■ **DATA SUPPLIED**
####
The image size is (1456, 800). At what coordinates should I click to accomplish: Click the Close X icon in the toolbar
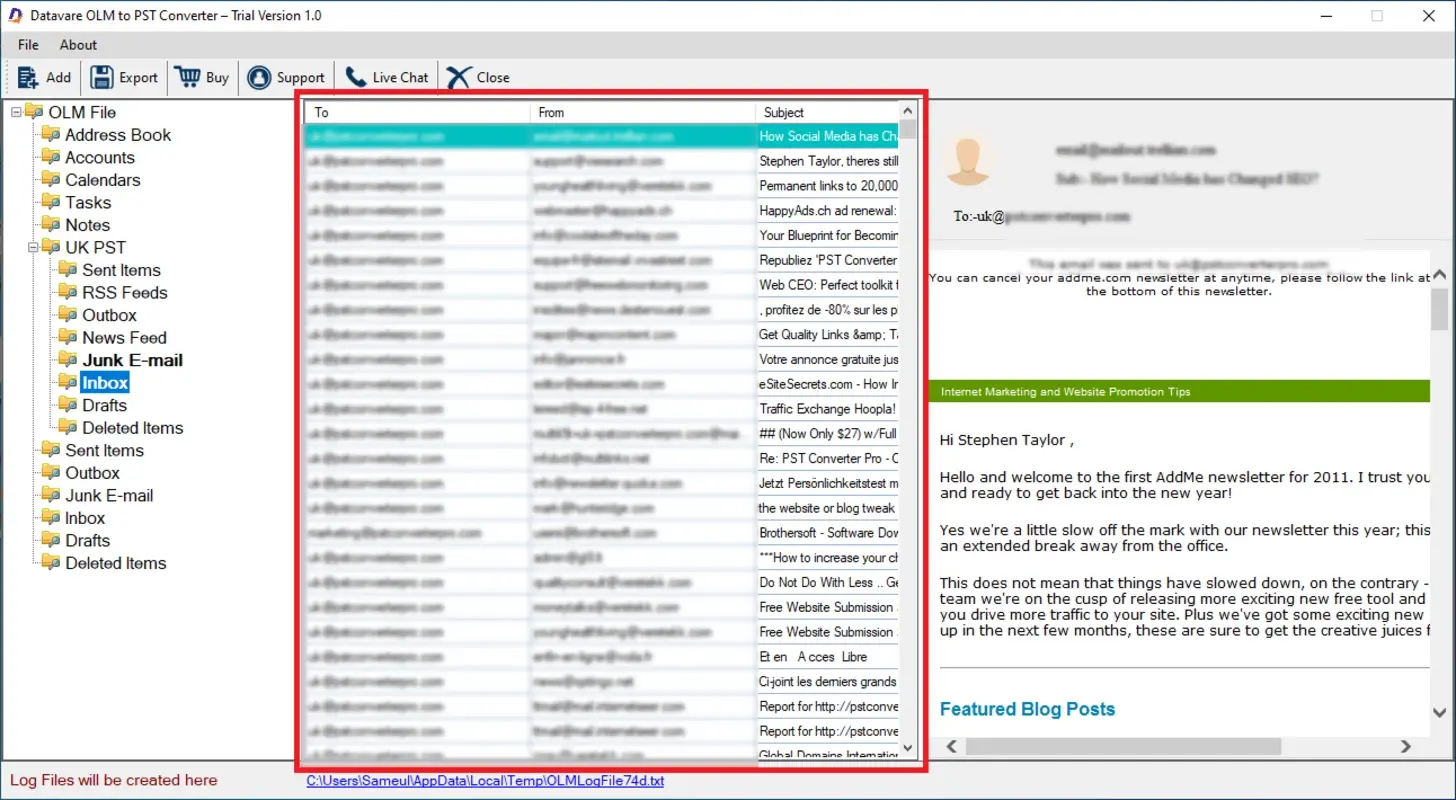click(x=457, y=76)
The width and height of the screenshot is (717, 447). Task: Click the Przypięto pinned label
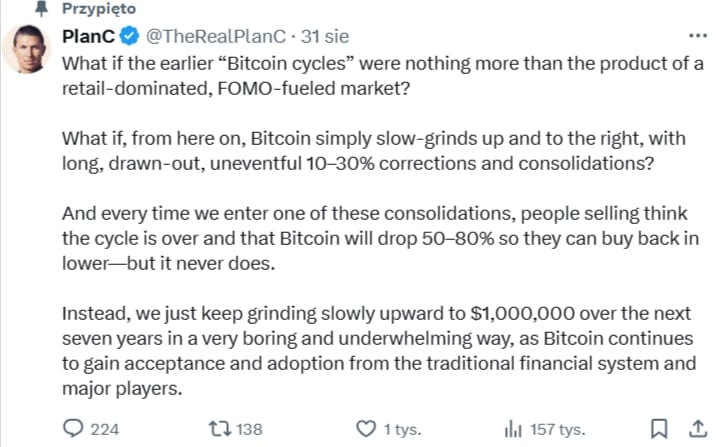(x=100, y=10)
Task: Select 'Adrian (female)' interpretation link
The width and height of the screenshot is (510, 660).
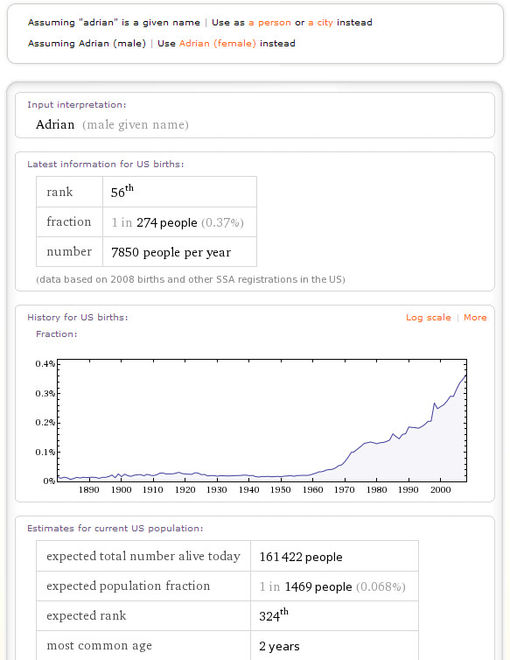Action: click(x=218, y=43)
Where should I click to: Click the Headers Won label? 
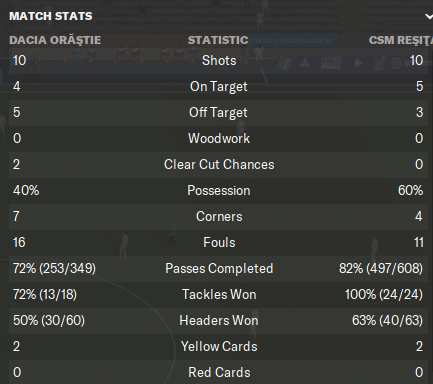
####
■ **GIVEN EXERCISE**
Rewrite all of the rows above, requests included, multiplying every coordinate in the answers by 1.6 and rounding to the nearest whole number, with halves rounded up. Omit the pictures.

■ **TASK OUTPUT**
The image size is (1456, 800). At what coordinates should I click to accomplish: Click the Close X icon in the toolbar
click(x=731, y=122)
The width and height of the screenshot is (717, 447). Task: Click the Przypięto pinned label
(x=160, y=16)
Task: Select 'Adrian (female)' interpretation link
The width and height of the screenshot is (510, 660).
Action: click(x=349, y=69)
Where should I click to: Click the Headers Won label? 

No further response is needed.